A Canadian study looking into the perceptions of and reasons for futile medical care in intensive care units (ICUs) found that medical staff made consistent decisions about it, had a clear idea of what it was, and how to focus future efforts to limit the impact of futile care in the ICU.

The study is published in the 6th November issue of the CMAJ (Canadian Medical Association Journal) and is the work of Dr Robert Sibbald from the Department of Ethics, London Health Sciences Centre, London, Ontario, and Drs James Downar and Laura Hawryluck of the Division of Critical Care, Department of Medicine at the University of Toronto, Toronto, Ontario.

There is no universally accepted definition of “futile care” although many ICU frontline staff have expressed concern that they may sometimes be providing excessive or inappropriate care. Also, little research exists on “futile care”, why it happens, and why ICU staff would provide it.

Sibbald and colleagues interviewed 44 senior health care providers (14 physician directors, 16 nurse managers and 14 respiratory therapists) in 16 ICUs across Ontario and talked with them around a set of prepared questions about futile care.

From their narrative responses, using a method called modified grounded theory, the researchers formed a working definition of medically futile care:

“The use of considerable resources without a reasonable hope that the patient would recover to a state of relative independence or be interactive with his or her environment.”

Further analysis of the responses, which the authors said were broadly consistent, revealed a number of reasons for providing futile care, including:

  • Pressure from family members.
  • Lack of timely or skilled communication.
  • Lack of consensus among the treating team members.

Sibbald and colleagues also found that most of the respondents said they wanted better ethical and legal support to help deal with futile care cases.

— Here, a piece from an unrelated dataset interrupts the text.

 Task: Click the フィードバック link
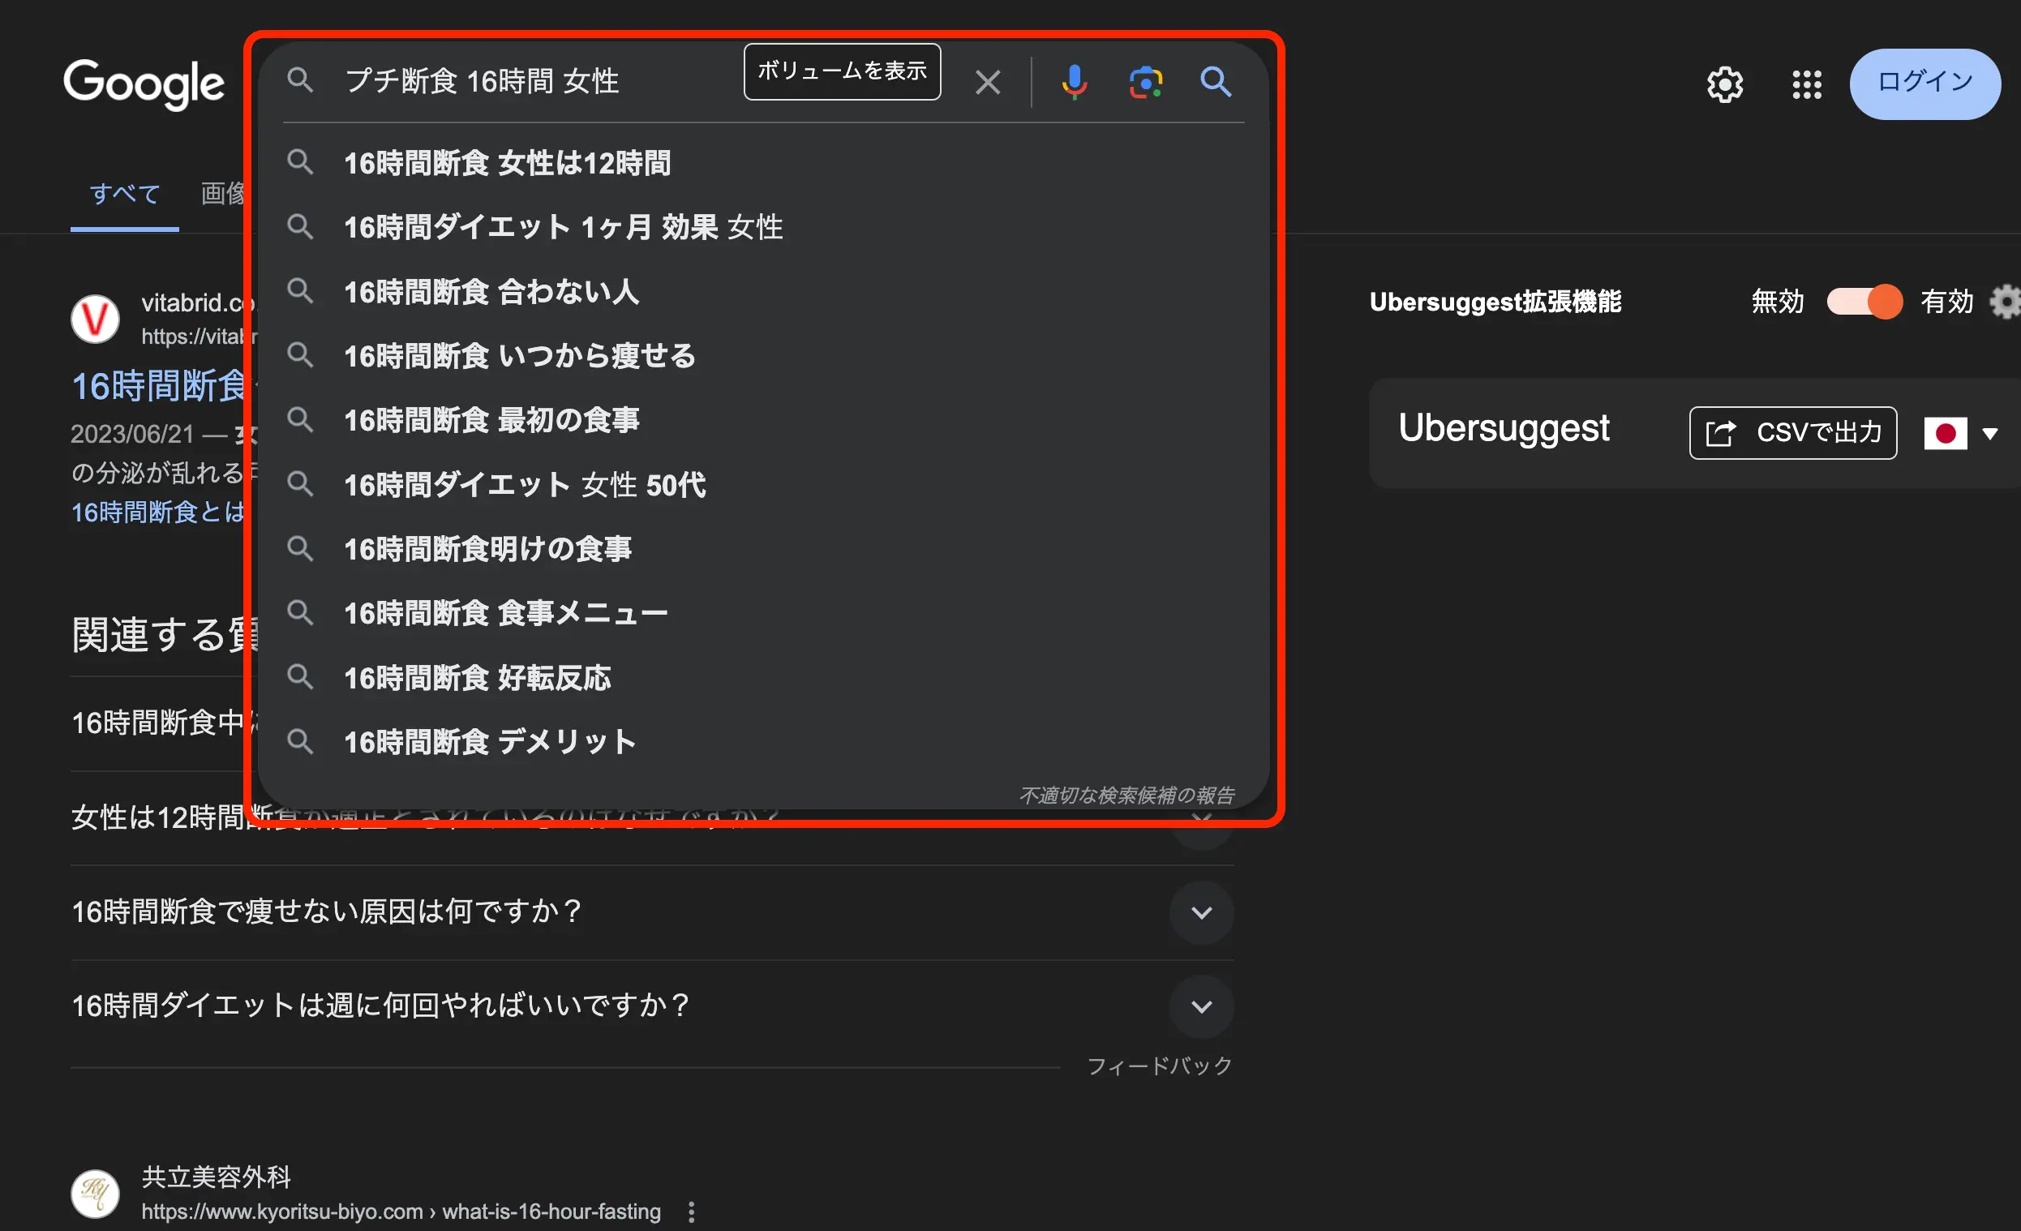click(x=1159, y=1065)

The Canadian Critical Care Society does support withholding of life support in futile care cases, but the law is insufficient to help make decisions in instances when patients and their substitute decision makers are opposed to the opinions of the medical team.

The researchers wrote that:

“The best solution is always to achieve consensus, and ethical consultation may be helpful in resolving cases of seemingly intractable conflict.”

Respondents also said there should be more education for the public and health care professionals about the role of ICU and other options such as: palliative care, mandating early and skilled discussion of resuscitation status, and establishing guidelines for admission to the ICU.

Sibbald and colleagues said there was an increasing need for frontline ICU doctors, nurses and respiratory therapists to make decisions on the best use of scarce clinical resources as the need for critical care beds is rising.

The study concluded that:

“Frontline ICU physicians, nurses and respiratory therapists in Ontario have similar and well-formed opinions about how to define and resolve medically futile care and where to focus future efforts to limit the impact of futile care in the ICU.”

“Perceptions of “futile care” among caregivers in intensive care units.”
Sibbald, Robert, Downar, James, Hawryluck, Laura.